In summary, the classical view of the system (pre-2012) together with recent studies supports the evidence for diffusion (not bulk flow) from capillaries and throughout the interstitium, the optimal arrangement for homeostasis of the neuronal microenvironment. This acts together with a well-regulated system of convective flow channels, where they are most needed and will least disturb neural function: (a) in the vascular system supplying arteries and ultimately capillaries and (b) in the perivascular space around large arteries and arterioles, extending down to the capillary level, carrying flow of a small volume of CSF from the brain surface into the brain. The PVS around venules and veins would appear to collect fluid drainage from the interstitium and channel it out of the parenchyma, partly back to the CSF in the SAS but also to other sites; in addition, there is some seepage of fluid drainage across the ependyma into the ventricles. The net result is well-maintained homeostasis of the neural microenvironment, efficient (and sufficient) communication between CSF produced by the CP and the brain parenchyma, and efficient clearance of cell debris and waste products of metabolism which are too large to exit across the endothelium of the blood vessels. Clearly, much more work is needed to resolve current discrepancies surrounding many other aspects of the system, perhaps most notably the effect that different anaesthetics, natural sleep and wakefulness may have on convective and diffusive transport in the PVS and ECS, respectively. More sophisticated quantitative modelling of such transport is urgently needed and will likely play a larger role in the future to better clarify some of the discrepancies and to suggest new experiments that may help to resolve them.

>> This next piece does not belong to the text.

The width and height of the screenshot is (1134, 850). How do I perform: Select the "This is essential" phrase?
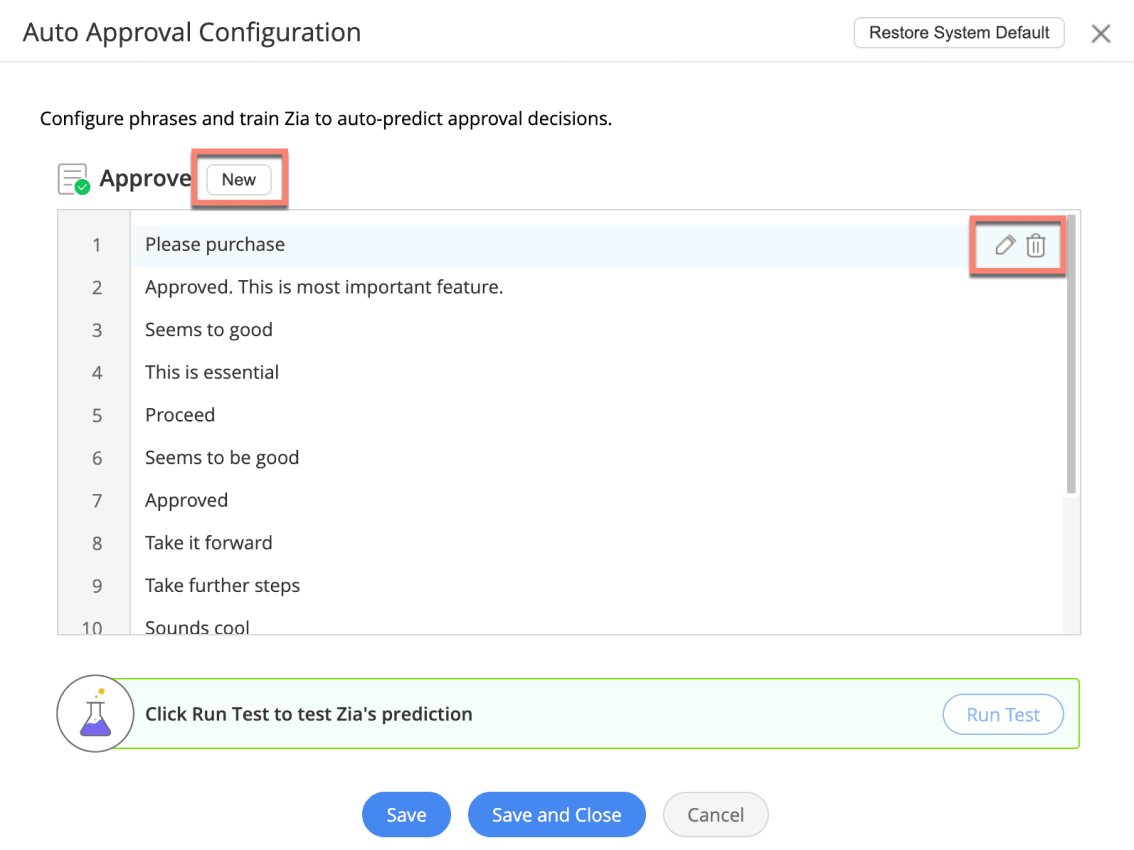pyautogui.click(x=212, y=373)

In several pathologies, disturbances of any element of this system can result in brain fluid accumulation and oedema. In many cases, the oedema is local and resolved by endogenous repair mechanisms; in more severe cases, medical/surgical intervention may be required. Recovery of brain function can involve adjustments in the vascular and brain fluid flow channels and neuronal plasticity to compensate at least in part for damaged circuits. It is clear that maintaining some form of healthy perivascular fluid circulation and at least some degree of CSF/ISF exchange, as well as a healthy cardiovascular system, are important in preserving effective CNS function into old age.